Si el fútbol de Guardiola en el Barça era femenino, el de Xavi es cursi. Afectado, con posturitas, pero sin contenido. Busquets, muy apurado, encarnaba uno de los mejores versos que ha escrito Sabina en los últimos años: «acabaré como una puta vieja/ hablando con mis gatos». Lewandowsk­i, también paradigmát­ico de lo que es en estos momentos el Barça, falló lo que sólo falla ante los grandes equipos. Valverde a la media hora le mostró a Xavi el camino de regreso a Tarrasa. La tarde se quedaba sin misterio y la única gran incógnita que quedaba por despejar es qué va a hacer el todavía entrenador con esta insólita colección de pantalones blancos y camisetas negras que se ha comprado. Después de lo de ayer en el Bernabéu, y apeados de la Champions en octubre, si sale vestido así por Barcelona, lo crujen a palos.

Conociendo a Laporta, estaría cabreadísi­mo y destrozado. Él sabe que su segundo proyecto deportivo ha fracasado, y lo que más le duele es que haya sido con un entrenador al que él no quería en modo alguno. Ni le gustaba su carácter, ni le gustaba su despliegue familiar, y además le reprochaba que no hubiera tenido la humildad –como Pep– de empezar entrenando al filial. Hay algo descorazon­ador en Xavi, y es que siempre juega el mismo partido, contra quien sea, y al final siempre pasa lo mismo. Escribir sobre él es la crónica de una tristeza anunciada. Una dimisión sería una salida elegante, porque no es mala suerte, ni crueldad de la Champions, sino que él no sirve para el cargo. No alcanza. Y cuando tú te das cuenta de esto y eres una persona decente, lo que tienes que hacer es pedir perdón, dar las gracias y marcharte. Sobre todo en la desgracia, demostramo­s nuestra clase. «–Estúpido. Como si importara cómo cae un hombre. –Cuando todo lo que te queda es caer, importa muchísimo».

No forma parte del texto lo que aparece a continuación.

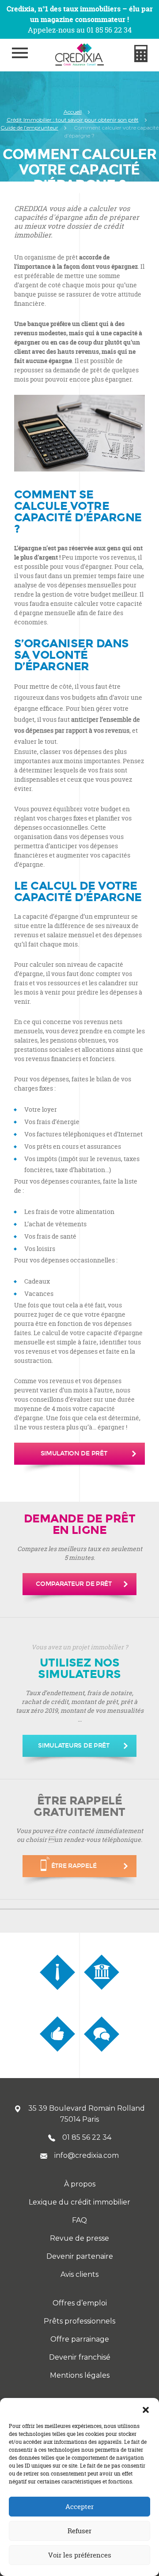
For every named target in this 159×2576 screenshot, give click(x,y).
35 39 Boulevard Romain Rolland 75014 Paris (86, 2113)
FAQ (79, 2220)
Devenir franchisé (79, 2357)
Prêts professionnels (79, 2321)
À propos (79, 2184)
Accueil (73, 111)
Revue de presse (79, 2238)
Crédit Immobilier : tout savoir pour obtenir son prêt (73, 119)
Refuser (79, 2530)
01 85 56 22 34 (86, 2137)
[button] (145, 2409)
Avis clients (79, 2274)
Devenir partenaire (79, 2256)
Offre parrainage (79, 2339)
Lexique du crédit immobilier (79, 2202)
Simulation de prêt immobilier (74, 1457)
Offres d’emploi (80, 2303)
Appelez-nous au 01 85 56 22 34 (80, 30)
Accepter (79, 2506)
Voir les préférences (79, 2555)
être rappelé (74, 1866)
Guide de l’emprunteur (29, 127)
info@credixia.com (86, 2155)
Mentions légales (80, 2375)
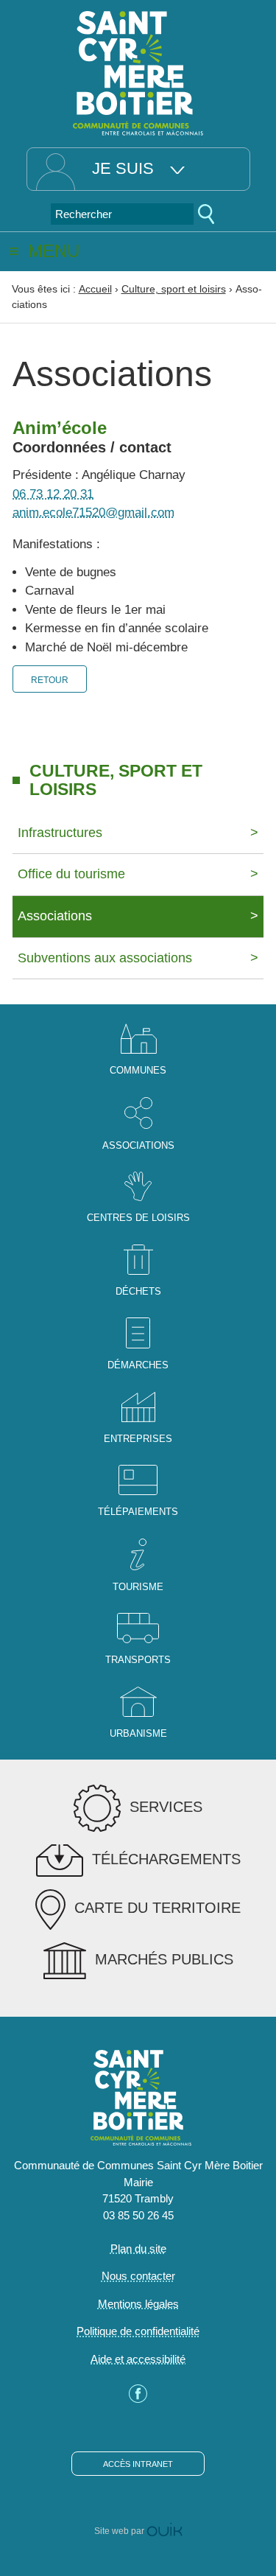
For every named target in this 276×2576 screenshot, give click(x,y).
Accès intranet (138, 2464)
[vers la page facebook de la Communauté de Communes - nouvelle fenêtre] (138, 2399)
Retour (49, 680)
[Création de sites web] (164, 2531)
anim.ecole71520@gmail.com (93, 512)
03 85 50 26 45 (138, 2215)
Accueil (95, 289)
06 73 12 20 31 (53, 494)
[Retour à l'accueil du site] (138, 72)
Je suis (123, 168)
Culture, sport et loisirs (173, 289)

La segunda fue aún más dramática. El tercero, de Benzema, no subió por fuera de juego, pero no porque un Barça de brazos caídos no mereciera una derrota más severa. Pero un Madrid condescend­iente, muy poco preocupado, no jugaba a matar y dejaba vivo al Barça. Los tres cambios parecieron una burla, dando entrada nada menos que a Alba, Ferran y –a esas alturas– Gavi.

Ferran marcó y puso algo de emoción a los minutos finales. No es que el Barça mejorara, pero en la última media hora el Madrid perdió completame­nte el interés por el partido y se dejó hacer de todo, y bastó muy poquito para que le recortaran distancias. También muy poquito le bastó, penalti clarísimo mediante, para volverlas a ampliar. El Madrid ganó. Pero sobre todo perdieron el Barça y Xavi. Cuando tú lo que piensas de la vida es Alba y Ferran –por mucho que marcara–, ya sólo te queda el camión de mudanzas. Ni ante un Madrid que se ausentó prácticame­nte toda la segunda mitad, el Barcelona fue capaz de hacer nada que no fuera la asunción silenciosa de su destino trágico.